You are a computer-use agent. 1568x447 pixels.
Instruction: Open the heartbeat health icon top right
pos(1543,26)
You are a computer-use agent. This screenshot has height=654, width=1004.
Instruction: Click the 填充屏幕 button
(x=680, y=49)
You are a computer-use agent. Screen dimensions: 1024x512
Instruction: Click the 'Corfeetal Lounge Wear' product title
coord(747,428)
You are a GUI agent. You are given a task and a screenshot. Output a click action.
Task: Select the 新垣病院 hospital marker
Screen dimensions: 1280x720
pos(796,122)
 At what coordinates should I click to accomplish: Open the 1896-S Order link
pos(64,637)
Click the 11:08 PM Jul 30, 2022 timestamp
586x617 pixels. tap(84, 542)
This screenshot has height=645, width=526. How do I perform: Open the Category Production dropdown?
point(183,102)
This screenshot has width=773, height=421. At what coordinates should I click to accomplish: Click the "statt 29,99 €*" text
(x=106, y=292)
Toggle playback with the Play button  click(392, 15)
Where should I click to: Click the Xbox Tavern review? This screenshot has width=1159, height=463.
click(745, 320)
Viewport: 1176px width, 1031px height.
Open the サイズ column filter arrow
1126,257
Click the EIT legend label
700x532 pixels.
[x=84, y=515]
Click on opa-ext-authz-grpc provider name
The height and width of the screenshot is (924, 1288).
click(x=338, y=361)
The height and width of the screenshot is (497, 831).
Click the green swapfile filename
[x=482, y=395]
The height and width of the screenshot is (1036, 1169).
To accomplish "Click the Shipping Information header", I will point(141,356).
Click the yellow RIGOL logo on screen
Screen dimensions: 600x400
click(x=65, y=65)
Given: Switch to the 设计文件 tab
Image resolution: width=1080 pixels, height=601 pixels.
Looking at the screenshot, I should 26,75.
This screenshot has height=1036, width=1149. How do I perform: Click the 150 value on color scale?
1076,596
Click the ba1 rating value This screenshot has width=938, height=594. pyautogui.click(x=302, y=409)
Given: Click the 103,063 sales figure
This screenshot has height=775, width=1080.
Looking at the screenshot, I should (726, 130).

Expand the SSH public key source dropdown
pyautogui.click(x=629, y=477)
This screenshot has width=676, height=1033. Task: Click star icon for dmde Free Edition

——

Your answer should be an exact transcription of the data above.

You are a computer-use agent. 1568x447 pixels.
Instruction: Open the heartbeat health icon top right
pos(1543,26)
You are a computer-use agent. This screenshot has height=654, width=1004.
Instruction: Click the 填充屏幕 button
(x=680, y=49)
You are a computer-use agent. Screen dimensions: 1024x512
Instruction: Click the 'Corfeetal Lounge Wear' product title
coord(747,428)
You are a GUI agent. You are given a task and a screenshot. Output a click action.
Task: Select the 新垣病院 hospital marker
Screen dimensions: 1280x720
pos(796,122)
 At what coordinates should I click to accomplish: Open the 1896-S Order link
pos(64,637)
Click the 11:08 PM Jul 30, 2022 timestamp
586x617 pixels. tap(84, 542)
This screenshot has height=645, width=526. How do I perform: Open the Category Production dropdown?
point(183,102)
This screenshot has width=773, height=421. At what coordinates should I click to accomplish: Click the "statt 29,99 €*" text
(x=106, y=292)
Toggle playback with the Play button  click(392, 15)
Where should I click to: Click the Xbox Tavern review? This screenshot has width=1159, height=463.
click(745, 320)
Viewport: 1176px width, 1031px height.
Open the サイズ column filter arrow
1126,257
Click the EIT legend label
700x532 pixels.
[x=84, y=515]
Click on opa-ext-authz-grpc provider name
The height and width of the screenshot is (924, 1288).
click(x=338, y=361)
The height and width of the screenshot is (497, 831).
Click the green swapfile filename
[x=482, y=395]
The height and width of the screenshot is (1036, 1169).
To accomplish "Click the Shipping Information header", I will point(141,356).
Click the yellow RIGOL logo on screen
Screen dimensions: 600x400
click(x=65, y=65)
Given: Switch to the 设计文件 tab
Image resolution: width=1080 pixels, height=601 pixels.
Looking at the screenshot, I should 26,75.
This screenshot has height=1036, width=1149. How do I perform: Click the 150 value on color scale?
1076,596
Click the ba1 rating value This screenshot has width=938, height=594. pyautogui.click(x=302, y=409)
Given: Click the 103,063 sales figure
This screenshot has height=775, width=1080.
Looking at the screenshot, I should (726, 130).

Expand the SSH public key source dropdown
pyautogui.click(x=629, y=477)
This screenshot has width=676, height=1033. Task: Click star icon for dmde Free Edition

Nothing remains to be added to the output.